(Beginning of QUOTED PASSAGE)

Replacing steel and concrete with lumber/timber from trees for construction purposes is an old concept of sustainability. The manufacturing of steel and concrete is very energy intensive and the manufacturing of both currently produces a lot of carbon dioxide.

In producing steel, currently carbon, in the form of coal, is added to the molten iron ore to remove oxygen from the melt. Basically the chemical equation is iron oxides + carbon gives iron + carbon dioxide:

FexOy + C -> Fe + CO2

There are new processes to produce green steel/iron by using hydrogen instead of coal (carbon) to remove the oxygen from the melt. Such a process would produce water vapor instead of carbon dioxide.

FexOy + H2 -> Fe + H2O

Getting the hydrogen is the tricky part. Currently plans are in place to use electricity from renewables, and hydro electricity to produce hydrogen and oxygen via the electrolysis of water.

(End of QUOTED PASSAGE)
(Beginning of DATA EXCERPT)

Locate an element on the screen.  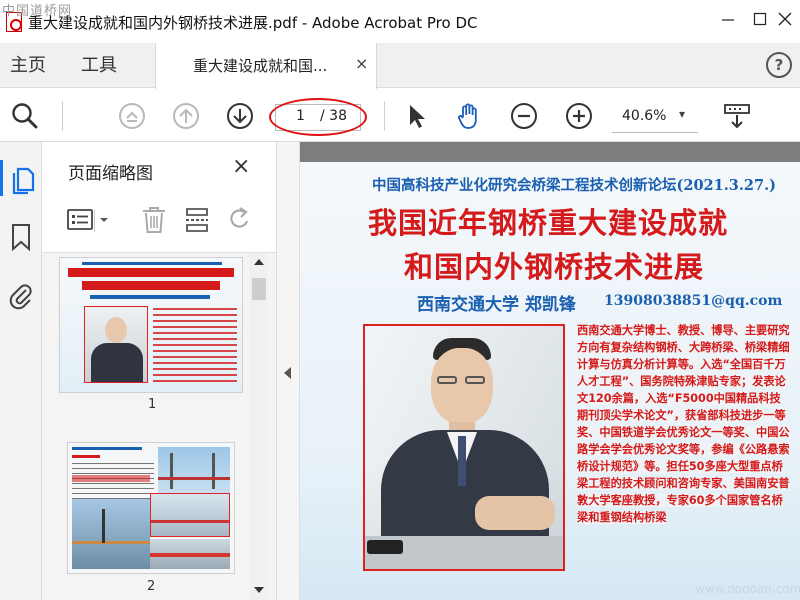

(End of DATA EXCERPT)

§ **THINGS TO DO**:
a. From the passage on making steel, retype the text starting with "There are new" and going on through "instead of carbon dioxide.".
b. Answer these questions using the passage on making steel:
(i) What is currently added to molten iron ore to remove oxygen from the melt?
(ii) What would the hydrogen-based process produce instead of carbon dioxide?
(iii) By what method do current plans propose to produce hydrogen?
c. Continue the passage on making steel from the point where it stops.
The material plays no part in what comes next.

§ **SOLVED PROBLEMS**:
a.
There are new processes to produce green steel/iron by using hydrogen instead of coal (carbon) to remove the oxygen from the melt. Such a process would produce water vapor instead of carbon dioxide.

b.
(i) Carbon, in the form of coal.
(ii) Water vapor.
(iii) Electrolysis of water, using electricity from renewables and hydro electricity.

c.
The process of manufacturing cement for concrete involves roasting limestone (CaCO3). This produces carbon dioxide.

Using lumber from trees, instead of steel and concrete, avoids the production of vast quantities of carbon dioxide. The tree plantations that were felled to produce construction lumber can eventually be replaced by replanting the forest plantation. This is a more sustainable and less environmentally damaging way of producing construction material.